Even those who can afford security are not safe when the system refuses to protect them, as the recent murder of Mustafa Amir in Karachi has shown. On that note, Karachi remains unsafe for ordinary citizens, with dumper trucks killing pedestrians on a daily basis and street crime growing unchecked. The desperate are robbing the struggling and the system has no answers.
Pakistan’s political history, too, has been marked by grave crimes that ought to have changed the course of justice — until now many remain unresolved. Two prime ministers, Liaquat Ali Khan and Benazir Bhutto, were assassinated in public, but their killers were never brought to justice- General Zia’s plane crash remains an unresolved mystery. Not only that, but the threat of political violence also continued to persist, as underscored by the 2008 attack on former prime minister Yousaf Raza Gilani’s convoy as well as the attempted assassination of yet another former prime minister, Imran Khan, in 2022.
A study published in the Oxford Criminology Review in 2021, pertaining to delayed justice in South Asia, highlights how high-profile cases are often turned into “public spectacles rather than catalysts for real reform.” Our justice system, in particular, seems to exemplify this.

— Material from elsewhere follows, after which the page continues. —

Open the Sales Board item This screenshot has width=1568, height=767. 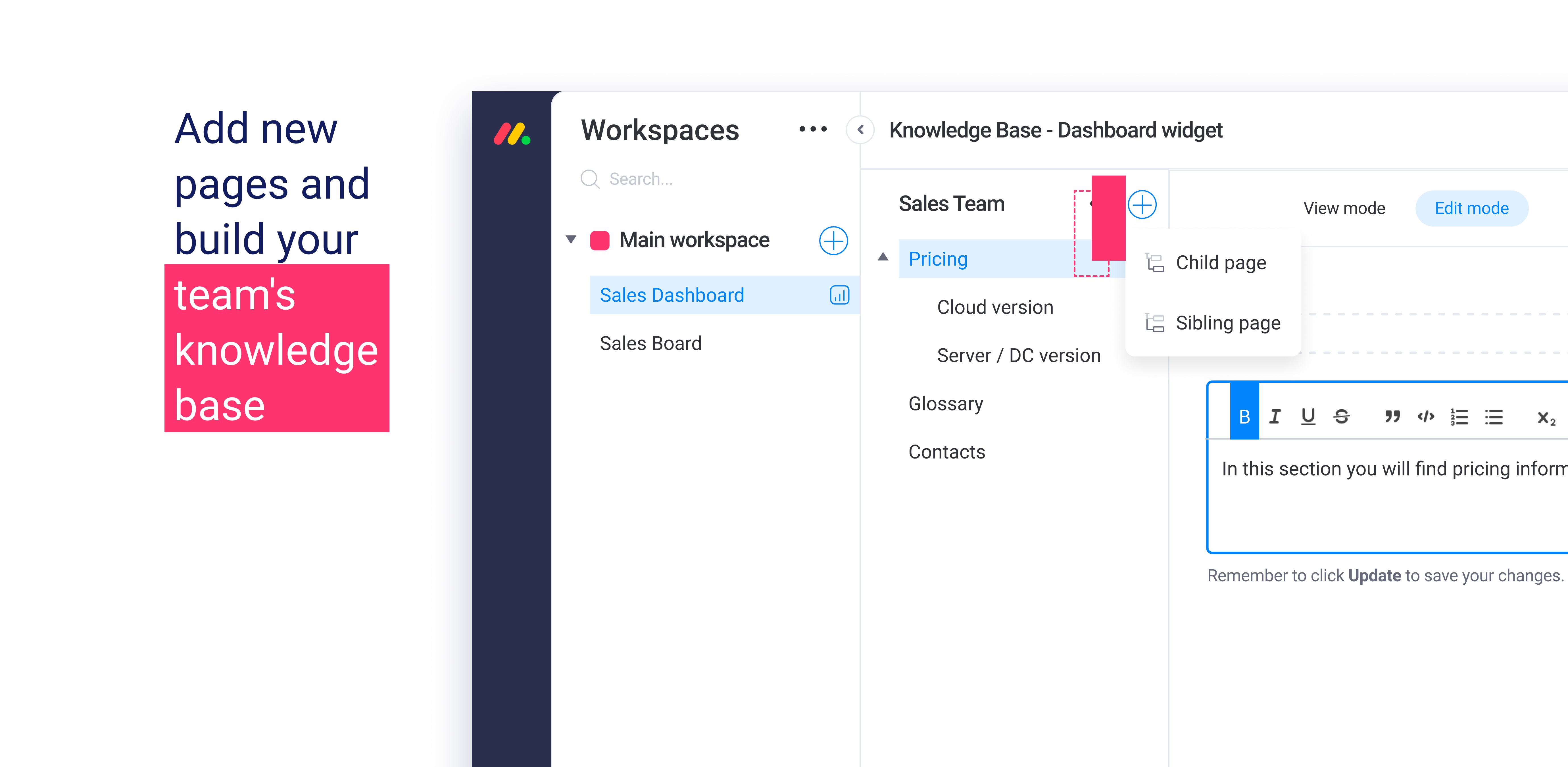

We see outrage erupt, statements issued, committees formed, and then… silence. Such reactionary measures, shorn of any long-term planning or vision, allow the cycle of violence to continue spinning, to repeat history because we have simply refused to learn from it.
Must Pakistan wait for bigger heartbreaks before it finally decides to change, or can it proactively transition toward better governance and fairness? History proves that justice is never automatically earned — it must be demanded, defended, and institutionalized. Thus far, however, the pattern seems distressingly predictable for us. In the absence of structural reforms, each crisis will fade into the background, to be replaced by the next. The choice remains— will we strengthen our response before the next crime compels action, or let inertia prevail until another disaster rewrites our laws.